Ol’derogge, Dmitrii Alekseevich
Born Apr. 23 (May 6), 1903, in Vilnius. A founder of Soviet African studies; specialist in the ethnology, history, languages, and culture of the peoples of Africa. Corresponding member of the Academy of Sciences of the USSR (1960).
Ol’derogge graduated from Leningrad University in 1925. In 1927–28 he studied languages, ethnology, and museum presentation in Germany, the Netherlands, and Belgium. He is the head of the African Division of the Museum of Anthropology and Ethnography of the Academy of Sciences of the USSR. He began teaching in 1939. He has been a professor and head of the sub-department of African studies at Leningrad University since 1945 and head of the African Section of the Institute of Ethnography of the Academy of Sciences of the USSR since 1947. His main works are devoted to the problems of social structure, kinship systems, culture, and languages of the peoples of Africa. Among them are The Circular Kinship Relation, or Three-clan Alliance (1946), The Malay Kinship System (1951), The Nkita System (1960), and Basic Features of the Development of Kinship Systems (1960). The process of the historical and cultural development of the African peoples is examined in the works Origin of the Peoples of the Central Sudan (1952), Antiquities of Benin (vols. 1–3, 1953–57), Art of the Peoples of West Africa in Museums of the USSR (1958), The Western Sudan in the Fifteenth to Nineteenth Centuries (1960), and Negro Art (1969).

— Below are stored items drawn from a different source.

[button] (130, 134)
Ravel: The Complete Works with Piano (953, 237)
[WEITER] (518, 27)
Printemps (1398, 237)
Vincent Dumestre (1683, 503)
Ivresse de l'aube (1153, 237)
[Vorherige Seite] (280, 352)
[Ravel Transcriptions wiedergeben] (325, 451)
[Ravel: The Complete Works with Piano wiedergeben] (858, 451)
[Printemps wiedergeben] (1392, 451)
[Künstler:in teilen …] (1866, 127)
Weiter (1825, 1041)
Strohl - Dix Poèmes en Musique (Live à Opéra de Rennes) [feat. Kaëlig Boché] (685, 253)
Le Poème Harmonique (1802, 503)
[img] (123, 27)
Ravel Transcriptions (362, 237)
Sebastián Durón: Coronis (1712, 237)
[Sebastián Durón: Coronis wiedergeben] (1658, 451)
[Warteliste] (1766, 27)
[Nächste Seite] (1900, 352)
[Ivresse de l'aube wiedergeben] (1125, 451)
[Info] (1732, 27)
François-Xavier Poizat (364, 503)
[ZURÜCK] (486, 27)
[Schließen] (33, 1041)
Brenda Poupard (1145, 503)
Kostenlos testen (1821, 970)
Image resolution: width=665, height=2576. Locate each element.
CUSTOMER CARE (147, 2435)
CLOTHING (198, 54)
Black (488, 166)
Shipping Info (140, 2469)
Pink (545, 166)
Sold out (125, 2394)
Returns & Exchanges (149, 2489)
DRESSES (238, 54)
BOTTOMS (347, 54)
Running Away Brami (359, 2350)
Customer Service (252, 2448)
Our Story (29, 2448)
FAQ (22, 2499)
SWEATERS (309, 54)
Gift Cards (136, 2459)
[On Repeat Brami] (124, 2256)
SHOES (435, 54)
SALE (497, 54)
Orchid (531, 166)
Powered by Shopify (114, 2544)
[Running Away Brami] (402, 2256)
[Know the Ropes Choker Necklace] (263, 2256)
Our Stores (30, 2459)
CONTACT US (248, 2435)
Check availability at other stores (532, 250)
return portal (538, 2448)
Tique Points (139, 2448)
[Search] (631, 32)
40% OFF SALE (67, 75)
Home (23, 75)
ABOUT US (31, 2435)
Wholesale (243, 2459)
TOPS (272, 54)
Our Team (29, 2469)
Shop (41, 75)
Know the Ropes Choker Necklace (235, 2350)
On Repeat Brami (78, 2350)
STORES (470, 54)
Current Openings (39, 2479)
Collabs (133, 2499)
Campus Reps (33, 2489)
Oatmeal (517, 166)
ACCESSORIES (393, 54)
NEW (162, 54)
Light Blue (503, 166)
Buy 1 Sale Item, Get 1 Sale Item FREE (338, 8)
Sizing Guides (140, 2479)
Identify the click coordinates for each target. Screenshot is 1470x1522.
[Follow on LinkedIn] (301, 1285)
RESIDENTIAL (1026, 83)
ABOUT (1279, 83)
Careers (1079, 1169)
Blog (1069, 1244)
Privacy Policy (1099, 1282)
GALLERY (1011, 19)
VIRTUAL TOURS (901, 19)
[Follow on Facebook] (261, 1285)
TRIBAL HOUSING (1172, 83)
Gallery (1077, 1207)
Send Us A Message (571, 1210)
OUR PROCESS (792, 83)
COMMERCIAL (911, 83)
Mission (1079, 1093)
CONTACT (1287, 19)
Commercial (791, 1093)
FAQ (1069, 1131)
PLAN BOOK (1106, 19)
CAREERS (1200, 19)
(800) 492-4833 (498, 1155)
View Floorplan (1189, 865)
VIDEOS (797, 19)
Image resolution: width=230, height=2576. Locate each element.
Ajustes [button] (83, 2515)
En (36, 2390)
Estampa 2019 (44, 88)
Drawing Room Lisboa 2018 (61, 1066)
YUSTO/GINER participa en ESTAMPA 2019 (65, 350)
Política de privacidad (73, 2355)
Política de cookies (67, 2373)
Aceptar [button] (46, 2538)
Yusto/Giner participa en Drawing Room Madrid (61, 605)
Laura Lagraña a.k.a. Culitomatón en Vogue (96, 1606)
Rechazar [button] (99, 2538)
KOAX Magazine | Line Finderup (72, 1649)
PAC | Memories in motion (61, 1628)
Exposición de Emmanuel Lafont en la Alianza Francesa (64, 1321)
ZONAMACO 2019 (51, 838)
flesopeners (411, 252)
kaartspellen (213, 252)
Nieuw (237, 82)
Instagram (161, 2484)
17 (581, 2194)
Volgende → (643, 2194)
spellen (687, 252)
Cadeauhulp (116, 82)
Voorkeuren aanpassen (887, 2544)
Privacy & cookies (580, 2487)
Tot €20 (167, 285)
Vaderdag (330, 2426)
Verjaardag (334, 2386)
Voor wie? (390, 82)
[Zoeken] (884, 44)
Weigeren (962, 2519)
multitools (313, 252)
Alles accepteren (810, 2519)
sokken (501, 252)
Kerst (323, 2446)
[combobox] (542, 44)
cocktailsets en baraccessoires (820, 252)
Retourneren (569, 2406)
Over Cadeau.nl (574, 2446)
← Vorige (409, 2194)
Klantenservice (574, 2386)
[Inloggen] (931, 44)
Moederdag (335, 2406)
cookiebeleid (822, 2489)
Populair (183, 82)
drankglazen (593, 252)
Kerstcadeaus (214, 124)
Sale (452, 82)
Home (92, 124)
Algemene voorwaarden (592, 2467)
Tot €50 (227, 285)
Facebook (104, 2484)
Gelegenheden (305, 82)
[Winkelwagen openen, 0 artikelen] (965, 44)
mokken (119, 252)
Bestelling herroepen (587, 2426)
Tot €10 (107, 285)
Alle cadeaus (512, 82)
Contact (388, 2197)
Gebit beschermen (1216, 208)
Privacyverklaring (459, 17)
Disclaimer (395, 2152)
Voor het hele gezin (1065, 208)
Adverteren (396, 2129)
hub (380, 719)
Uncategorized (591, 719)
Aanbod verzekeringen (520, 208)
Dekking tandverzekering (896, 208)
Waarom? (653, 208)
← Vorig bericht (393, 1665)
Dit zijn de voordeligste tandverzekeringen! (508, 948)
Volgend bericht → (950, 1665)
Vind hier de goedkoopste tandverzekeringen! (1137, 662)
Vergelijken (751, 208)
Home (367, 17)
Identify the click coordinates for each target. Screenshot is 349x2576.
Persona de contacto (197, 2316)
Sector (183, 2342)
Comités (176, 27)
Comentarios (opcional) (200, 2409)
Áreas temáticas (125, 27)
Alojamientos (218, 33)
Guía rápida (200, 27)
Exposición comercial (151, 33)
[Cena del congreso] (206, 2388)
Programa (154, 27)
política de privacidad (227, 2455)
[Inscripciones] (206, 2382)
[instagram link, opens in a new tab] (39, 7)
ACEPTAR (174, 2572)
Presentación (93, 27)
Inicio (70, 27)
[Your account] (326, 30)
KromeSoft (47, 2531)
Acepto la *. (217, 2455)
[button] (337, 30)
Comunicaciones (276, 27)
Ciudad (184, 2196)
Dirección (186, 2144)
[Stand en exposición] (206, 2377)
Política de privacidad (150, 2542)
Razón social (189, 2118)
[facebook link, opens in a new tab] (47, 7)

In studying the origin and interrelationships of the languages and peoples of the Western Sudan, Ol’derogge sharply criticized the racist Hamitic theory of the origin of those peoples (The Hamitic Problem in African Studies, 1949; Colonial Society, 1973; and others). Descriptions of the grammatical structure of African languages are dealt with in the works Determination of Time and Space in the Bantu Languages (Locative Classes) (1937) and The Hausa Language (1954). Languages and Writing Systems of the Peoples of Africa (1963) and On Certain Ethnolin-guistic Problems of Africa (1969) are devoted to the classification of African languages.
Ol’derogge is a member of international and foreign national scholarly societies, including the French Society of Africanists and the International African Institute. He is a corresponding member of the School of Oriental and African studies (London) and many academies. He has been awarded the Order of Lenin and two other orders.